The dancing itself, by New York choreographer Sidra Bell, imbues the film with propulsive urgency. Though the fragmented choreography--with its violent thrusts, stabbing gestures, claw-like hands and spiraling spins--feels a bit too contemporary for the '80s, it works as a character in this story. Bell configures the men like an army regimen facing off against a ferocious foe that they are just beginning to understand they can't beat. As a whole, however, the dance sequences are a bit too stylized: bright red backdrops, sweeping electro-pop music, and fancy camerawork: It doesn't mesh with the muted tones and quiet realism of the rest of the film.
One intriguing, albeit peculiar, decision of the filmmaker (writer and director Chris Mason Johnson) is to cast the world of dance as a contentious and unfriendly place to the gay men who inhabited it.

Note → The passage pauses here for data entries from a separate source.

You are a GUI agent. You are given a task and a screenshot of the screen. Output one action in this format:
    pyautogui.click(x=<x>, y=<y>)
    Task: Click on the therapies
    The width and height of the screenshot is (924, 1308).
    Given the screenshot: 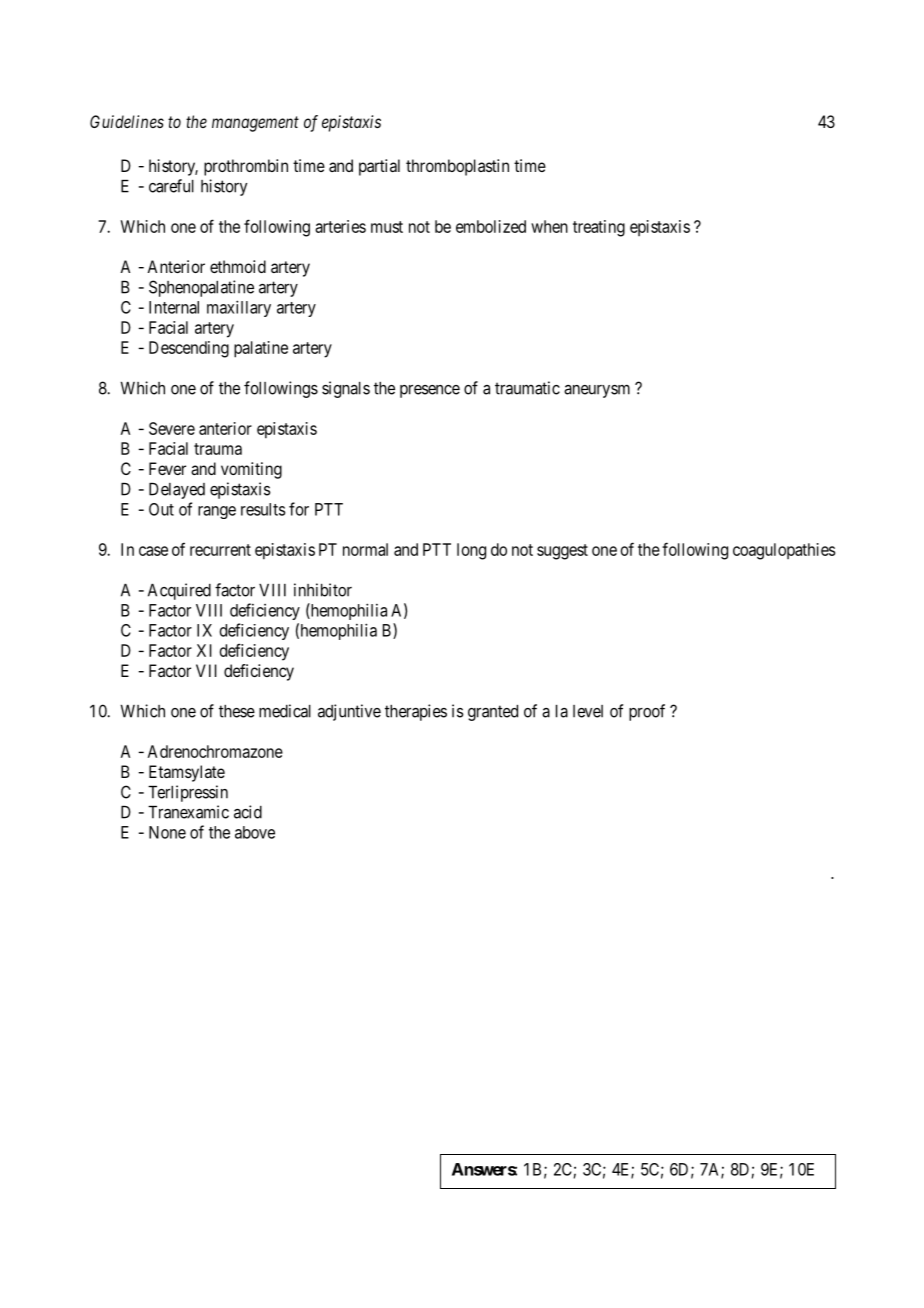 What is the action you would take?
    pyautogui.click(x=416, y=712)
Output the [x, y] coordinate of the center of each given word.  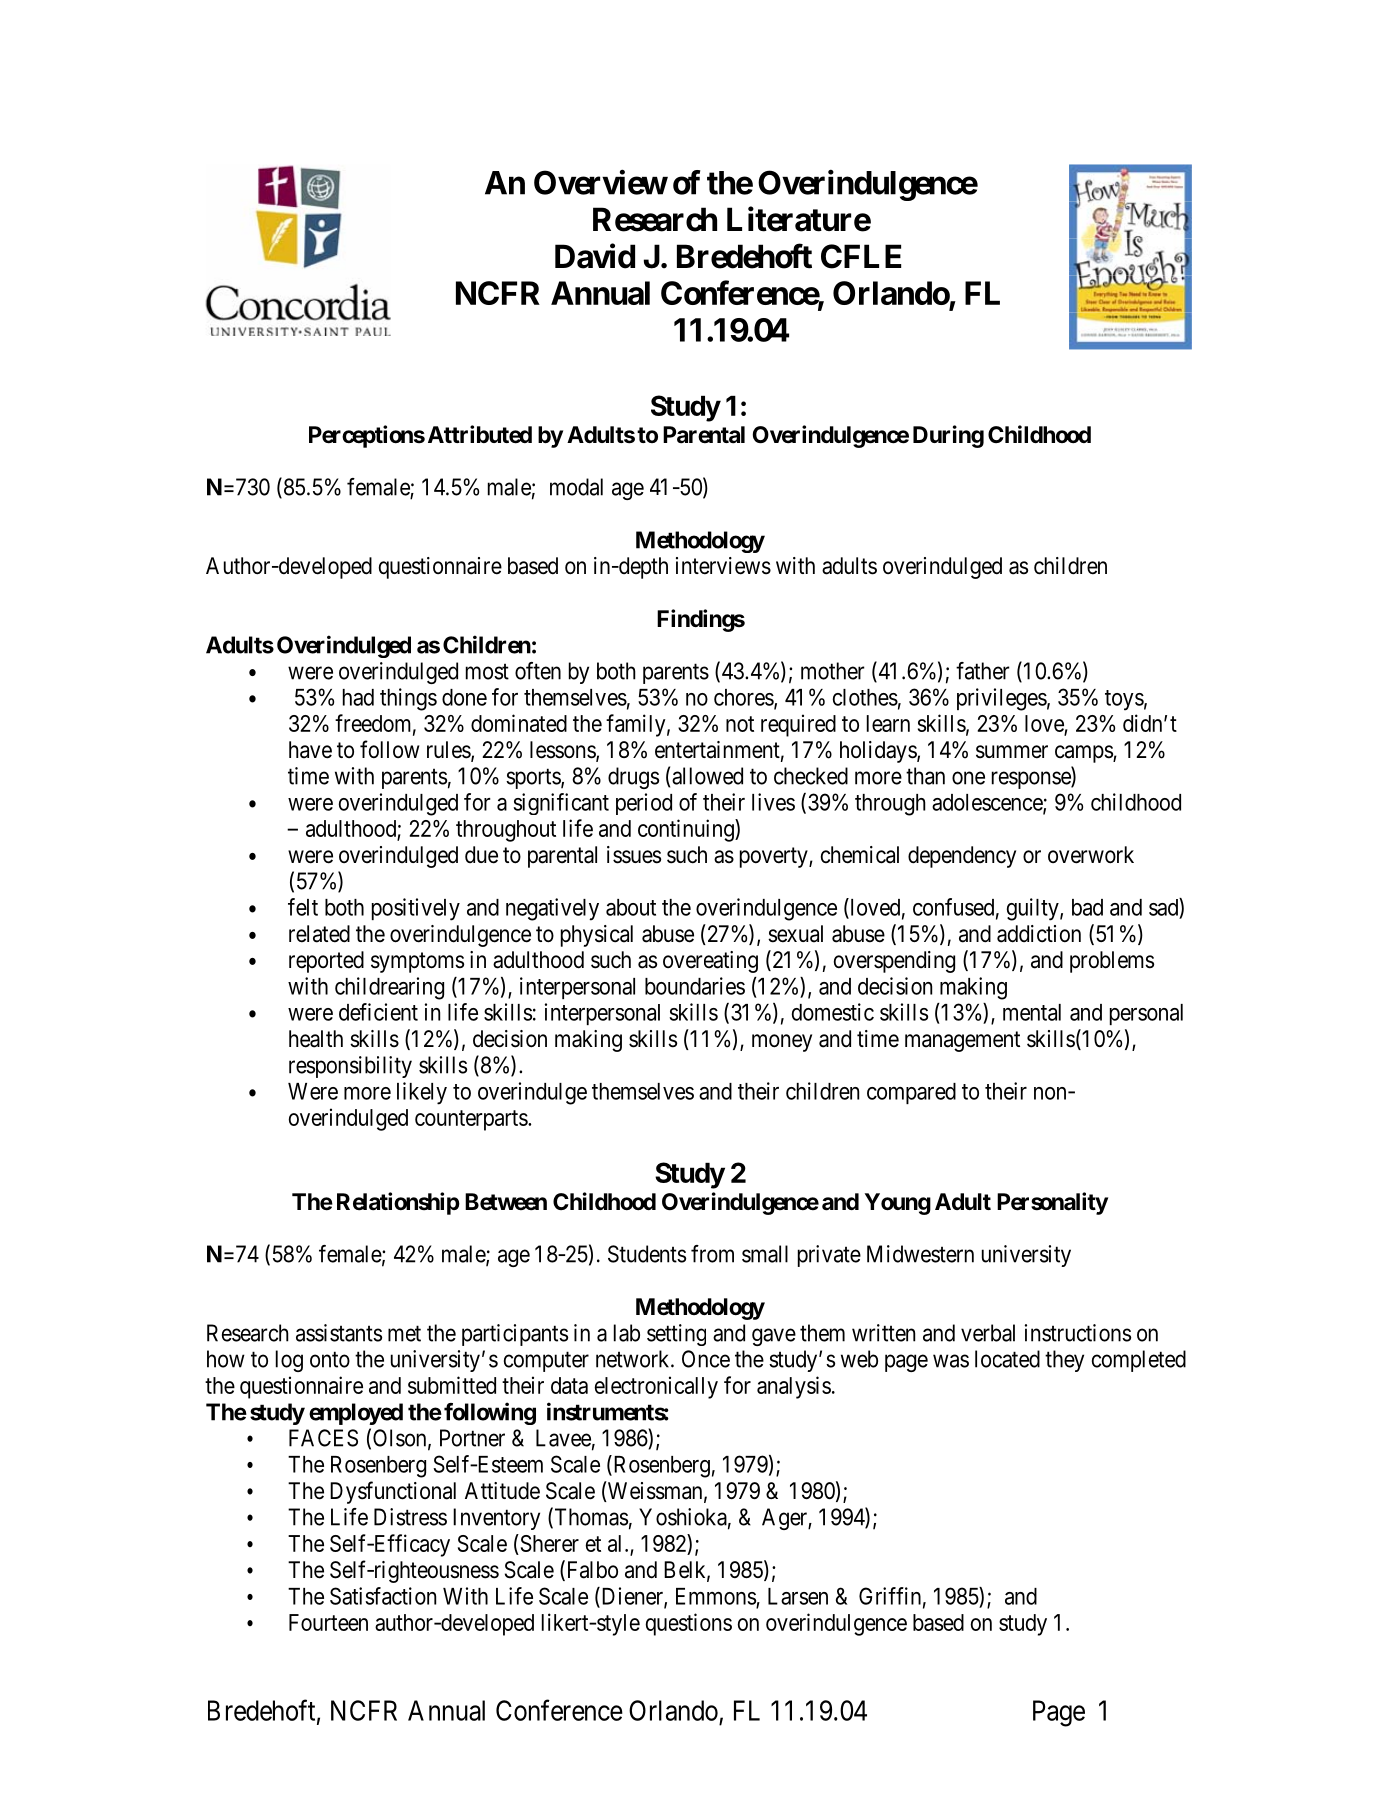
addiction [1039, 934]
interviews [723, 566]
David [595, 256]
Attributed [480, 434]
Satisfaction [383, 1596]
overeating [710, 962]
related [319, 934]
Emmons [716, 1597]
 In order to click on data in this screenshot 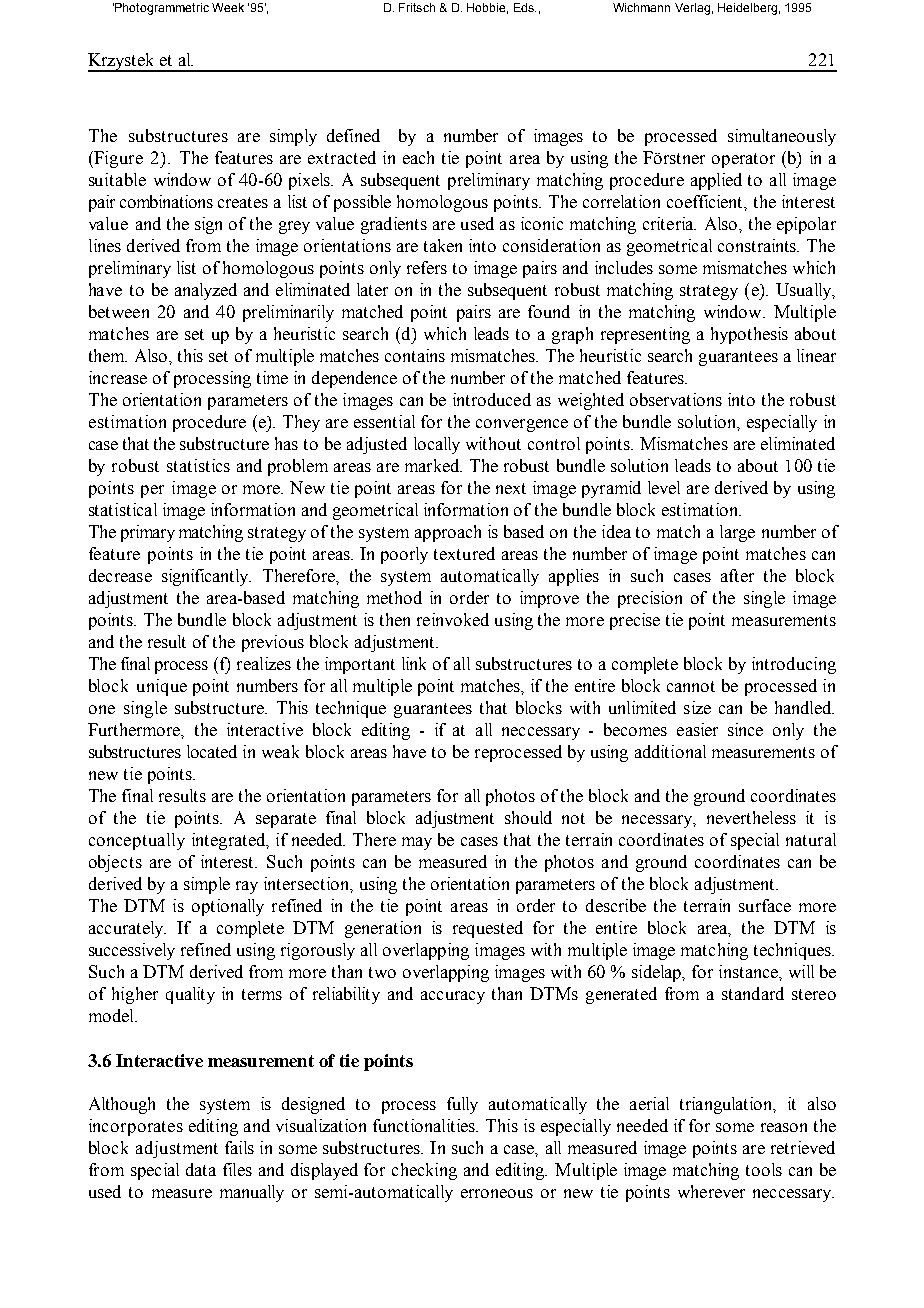, I will do `click(201, 1169)`.
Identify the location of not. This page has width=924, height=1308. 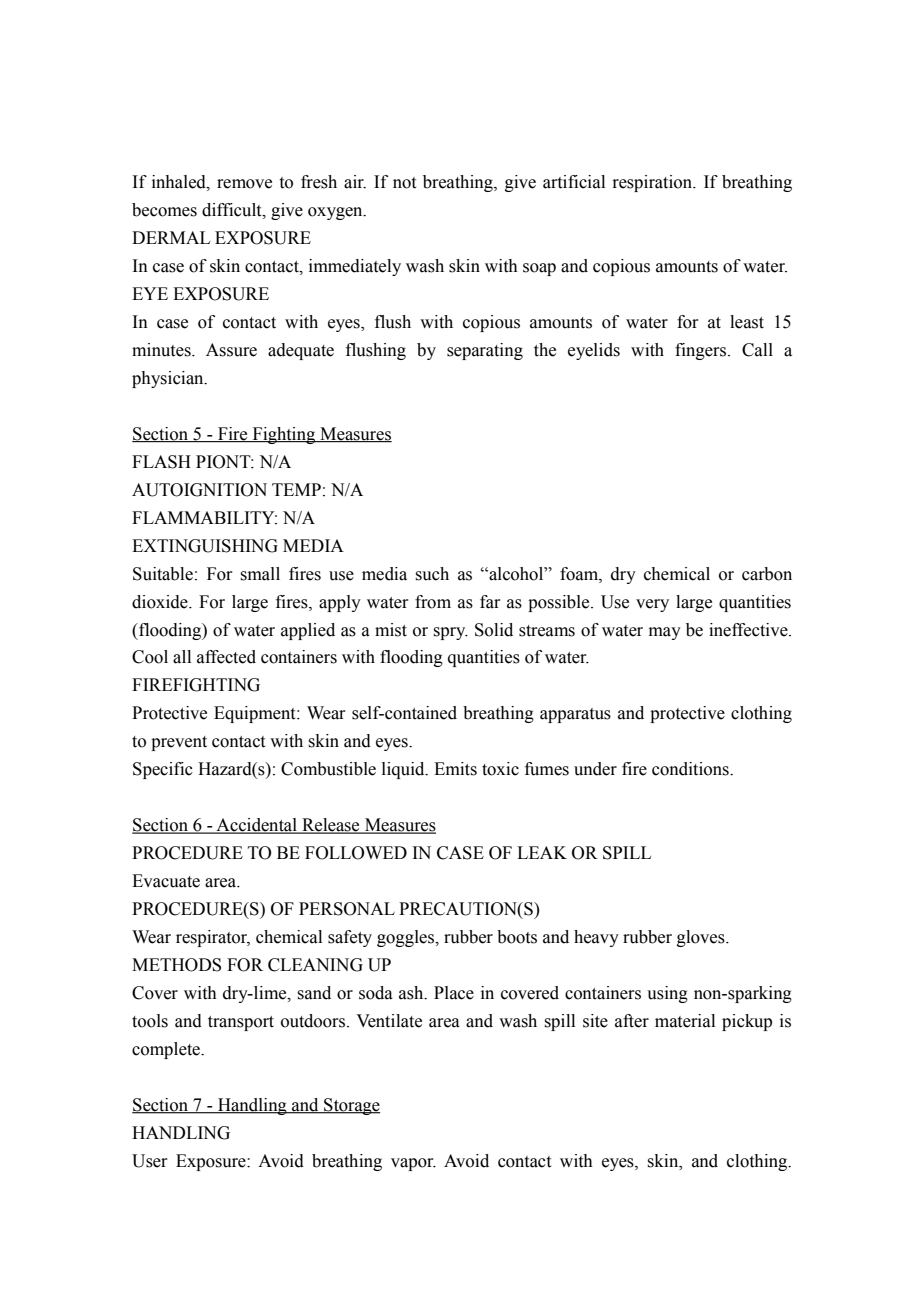
(404, 183).
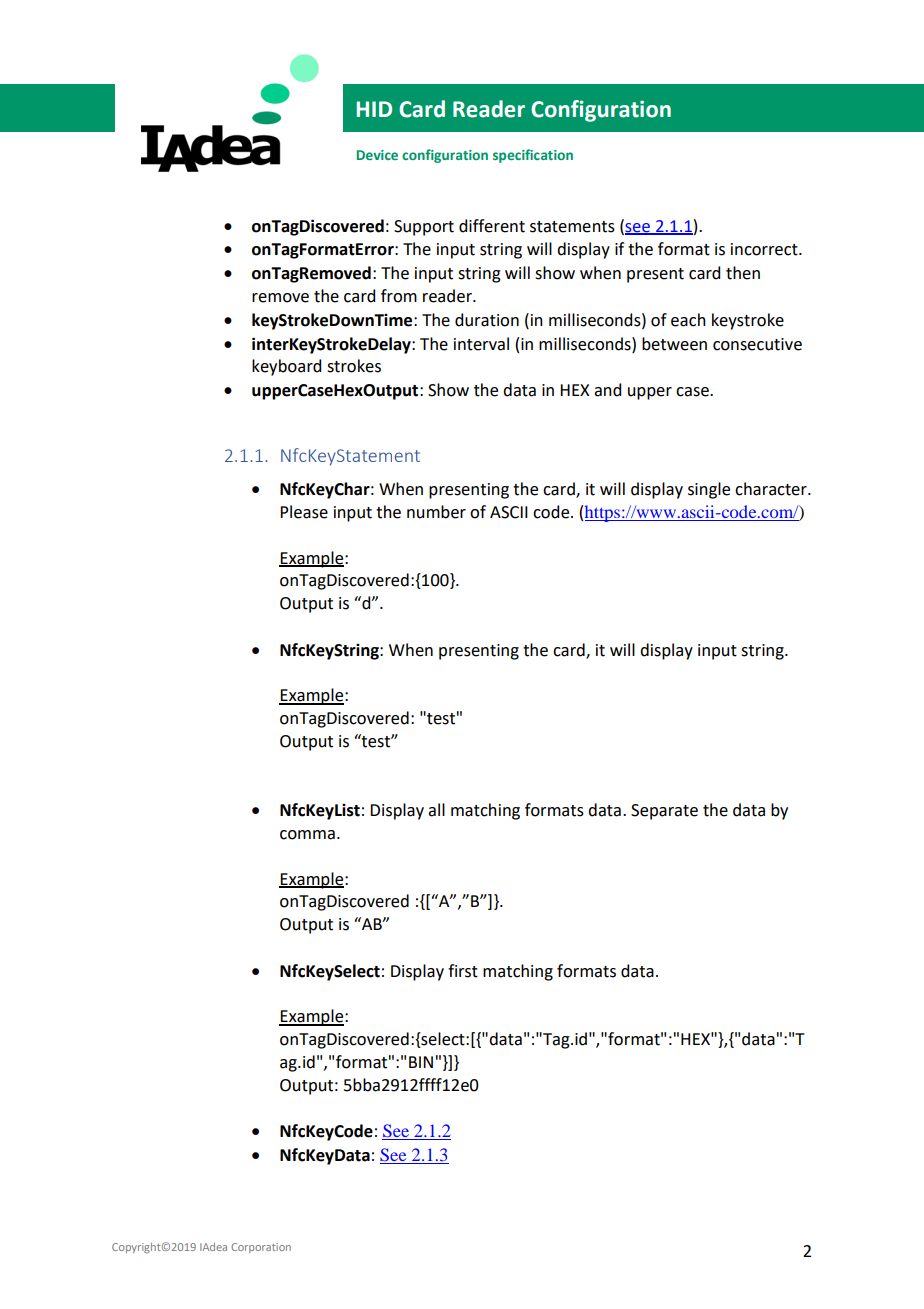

In the film, the harsh director of the dance company barks at his dancers to be more manly, and there are references to his own self-loathing. Meanwhile, the doctor that explains and administers the new HIV test is comforting, understanding and encouraging.
The dance world has long been a haven for gay men while the medical profession, at least initially, offered little empathy to those stricken by AIDS. So to swap around that emotional support system feels a little suspect here.
But perhaps it can be seen as another metaphor, suggesting that in the early years of AIDS, one's home could quickly turn hostile while compassion could come from unexpected places. And while the body has the capacity to soar, it can also betray.